Для меня восьмой класс предполагал точку еще более этапную. Я должен был получить идеальное свидетельство об его окончании и перейти в школу №114 – специализированную математическую, соответствующую моим наклонностям. Она являлась единственной в городе, туда после восьмого класса принимали, мягко говоря, не всех. Мне предстояло серьезно потрудиться, чтобы вырваться из своей девятой школы достойно, с отличным результатом.
А вот седьмой класс был последним этапом ничем не омраченного детства: экзамены еще не грозили, годовые оценки выставлялись по корреляции с четвертными, никто из нас ни о чем не волновался, конец учебного года воспринимался лишь как буйство весны в преддверии счастливого лета.
Оно тоже ожидалось последним в абсолютной беззаботности.
И в ту счастливую пору в мой жизни возник Костя.
Приятеля с таким именем у меня не существовало ни до ни после, он остался в памяти один, навсегда.
Воспитанный в такой же приличной семье, как и я, он тоже сторонился отмороженных школьных компаний, по этой причине мы сразу сблизились.
Новый одноклассник был высоким, но субтильным, хотя имел за плечами почти пятнадцать лет, поскольку в школу из-за слабого здоровья пошел не со своим возрастом, а потом пропустил еще год. Очки делали его похожим на безобидного цыпленка-переростка.
Но за хилой Костиной внешностью, как выяснилось, скрывалась изощренная страсть.

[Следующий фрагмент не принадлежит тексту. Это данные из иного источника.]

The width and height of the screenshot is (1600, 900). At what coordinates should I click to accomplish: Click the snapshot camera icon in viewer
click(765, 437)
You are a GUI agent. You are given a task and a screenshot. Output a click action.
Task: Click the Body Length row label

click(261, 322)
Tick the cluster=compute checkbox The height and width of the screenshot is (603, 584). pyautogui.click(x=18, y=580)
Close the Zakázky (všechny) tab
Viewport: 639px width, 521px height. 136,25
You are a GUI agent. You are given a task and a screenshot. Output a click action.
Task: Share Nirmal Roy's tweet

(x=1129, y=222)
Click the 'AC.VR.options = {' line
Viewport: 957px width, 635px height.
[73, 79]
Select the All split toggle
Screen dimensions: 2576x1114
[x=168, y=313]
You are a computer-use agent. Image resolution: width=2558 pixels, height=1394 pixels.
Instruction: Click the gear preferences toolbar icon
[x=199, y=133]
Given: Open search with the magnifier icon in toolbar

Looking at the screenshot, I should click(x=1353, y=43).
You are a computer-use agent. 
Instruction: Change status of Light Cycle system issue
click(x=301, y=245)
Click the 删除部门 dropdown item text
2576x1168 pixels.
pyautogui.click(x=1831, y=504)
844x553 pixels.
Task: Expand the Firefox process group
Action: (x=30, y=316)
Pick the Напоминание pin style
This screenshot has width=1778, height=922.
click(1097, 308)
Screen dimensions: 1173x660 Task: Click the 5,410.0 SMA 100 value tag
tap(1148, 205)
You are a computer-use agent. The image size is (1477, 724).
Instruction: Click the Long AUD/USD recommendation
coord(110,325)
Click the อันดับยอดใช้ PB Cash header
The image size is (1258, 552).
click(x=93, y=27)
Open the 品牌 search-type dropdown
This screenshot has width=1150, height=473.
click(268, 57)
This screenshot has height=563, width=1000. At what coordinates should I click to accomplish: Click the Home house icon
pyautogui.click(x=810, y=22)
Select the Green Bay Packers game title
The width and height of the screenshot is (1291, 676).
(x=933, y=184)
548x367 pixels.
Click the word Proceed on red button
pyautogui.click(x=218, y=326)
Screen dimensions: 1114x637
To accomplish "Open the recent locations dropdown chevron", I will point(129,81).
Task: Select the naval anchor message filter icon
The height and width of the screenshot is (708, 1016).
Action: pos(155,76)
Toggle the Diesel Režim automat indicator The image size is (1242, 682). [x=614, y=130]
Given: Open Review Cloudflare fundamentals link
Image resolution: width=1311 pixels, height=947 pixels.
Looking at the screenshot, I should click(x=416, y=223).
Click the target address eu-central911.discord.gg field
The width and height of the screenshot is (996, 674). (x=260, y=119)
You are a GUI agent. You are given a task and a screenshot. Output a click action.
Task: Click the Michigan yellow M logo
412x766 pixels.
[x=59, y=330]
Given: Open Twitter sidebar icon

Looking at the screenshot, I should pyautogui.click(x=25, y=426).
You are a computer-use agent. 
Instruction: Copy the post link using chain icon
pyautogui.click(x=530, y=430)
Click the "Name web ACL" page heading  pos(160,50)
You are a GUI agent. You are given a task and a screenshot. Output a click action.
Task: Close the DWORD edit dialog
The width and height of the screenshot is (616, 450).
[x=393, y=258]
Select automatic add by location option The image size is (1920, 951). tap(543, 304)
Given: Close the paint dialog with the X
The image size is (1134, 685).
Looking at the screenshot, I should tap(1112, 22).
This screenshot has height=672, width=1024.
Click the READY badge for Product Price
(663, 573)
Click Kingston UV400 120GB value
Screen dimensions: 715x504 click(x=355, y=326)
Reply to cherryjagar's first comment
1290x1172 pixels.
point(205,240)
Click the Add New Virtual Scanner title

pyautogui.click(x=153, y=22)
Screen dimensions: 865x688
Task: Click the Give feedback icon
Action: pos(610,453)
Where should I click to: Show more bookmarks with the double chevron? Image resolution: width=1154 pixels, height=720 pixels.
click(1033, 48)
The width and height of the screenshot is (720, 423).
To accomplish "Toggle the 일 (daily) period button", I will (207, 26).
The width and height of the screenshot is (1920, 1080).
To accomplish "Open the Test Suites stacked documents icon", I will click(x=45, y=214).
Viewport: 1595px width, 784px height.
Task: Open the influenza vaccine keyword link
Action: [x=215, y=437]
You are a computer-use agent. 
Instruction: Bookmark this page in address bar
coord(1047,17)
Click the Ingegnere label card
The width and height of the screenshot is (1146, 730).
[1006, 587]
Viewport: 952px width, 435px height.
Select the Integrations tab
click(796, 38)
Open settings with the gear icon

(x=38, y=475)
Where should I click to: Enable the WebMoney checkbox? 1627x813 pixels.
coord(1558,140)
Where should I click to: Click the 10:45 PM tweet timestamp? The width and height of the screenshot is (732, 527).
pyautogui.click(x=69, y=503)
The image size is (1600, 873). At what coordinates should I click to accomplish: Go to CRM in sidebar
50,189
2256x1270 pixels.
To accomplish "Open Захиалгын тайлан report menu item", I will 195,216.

Учился мой новый друг через пень-колоду.
В отличие от меня, нацеленного на математику – и мечтающего о школе, где меня будут окружать нормальные ребята, а не дебилы вроде Дербака – Костя все усилия направлял на рисование. И даже учился параллельно в художественной школе.
Наш контакт, приведший к истинной дружбе, произошел случайно. Хотя не может быть случайным единение таких одинаково томимых эстетов, каковыми оказались мы.
Случилось все светлым и жарким майским днем, перед самым завершением учебы.
Весна бушевала, обрушивала с небес полную чашу жизни.
Стояла отличная погода, кругом все зеленело, за заборами готовилась к цветению сирень, которой был богат наш большой, но еще полудеревянный, уютный город. Повсюду порхали ожившие бабочки крапивницы; да и сама земля, высохшая и прогретая солнцем, источала аромат радости, предчувствия неопределенного счастья.
Мы с Костей возвращались из школы: нам было по пути все три квартала до моего дома, он шел чуть дальше – и весна так разленила, что мы оба еле волочили ноги.
–…Смотри!!!
Оборвав на полуслове безобидный разговор о нехороших предметах, которые появятся в восьмом классе, Костя дернул меня за рукав.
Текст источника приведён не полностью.